Air Ontario Inc. was a regional Canadian airline headquartered in Sarnia then London, Ontario. In 2002, Air Ontario became Air Canada Jazz.

History 

Great Lakes Airlines was formed in 1958, becoming Air Ontario Ltd. in 1983 and Air Ontario Inc. in June 1987. By 1975, GLA was in trouble and was purchased by a partnership which included James Plaxton, who brought in to the capital the DeLuce family when he merged it with their Austin Airways operation. In 1986, Air Canada and Pacific Western Airlines split 49% of the shares. In 1987, Air Canada and Austin split the shares in a 3:1 ratio upon its Canadian incorporation.

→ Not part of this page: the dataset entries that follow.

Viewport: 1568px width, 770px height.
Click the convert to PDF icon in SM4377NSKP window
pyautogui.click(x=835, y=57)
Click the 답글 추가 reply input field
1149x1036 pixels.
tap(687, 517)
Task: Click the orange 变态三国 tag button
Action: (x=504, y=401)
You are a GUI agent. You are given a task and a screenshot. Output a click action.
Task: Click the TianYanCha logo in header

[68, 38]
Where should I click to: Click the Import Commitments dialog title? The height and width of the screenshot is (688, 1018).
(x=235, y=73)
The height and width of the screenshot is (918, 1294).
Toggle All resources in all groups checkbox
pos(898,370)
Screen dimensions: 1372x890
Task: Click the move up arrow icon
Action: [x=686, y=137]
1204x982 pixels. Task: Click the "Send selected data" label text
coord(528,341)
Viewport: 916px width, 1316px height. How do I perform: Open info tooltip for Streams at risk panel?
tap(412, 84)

As a wholly owned subsidiary of Air Canada, Air Ontario's operation as an Air Canada Connector code sharing partner increased substantially in the intra-Ontario marketplace with Air Canada's decision in February 1990, to discontinue Mainline service to North Bay, Sudbury, Timmins and Windsor. Route expansion from Toronto Island Airport nonstop to both Montreal and Ottawa soon followed, along with the addition of new routes into the United States.

In December 2000, Air Ontario was amalgamated into Air Canada.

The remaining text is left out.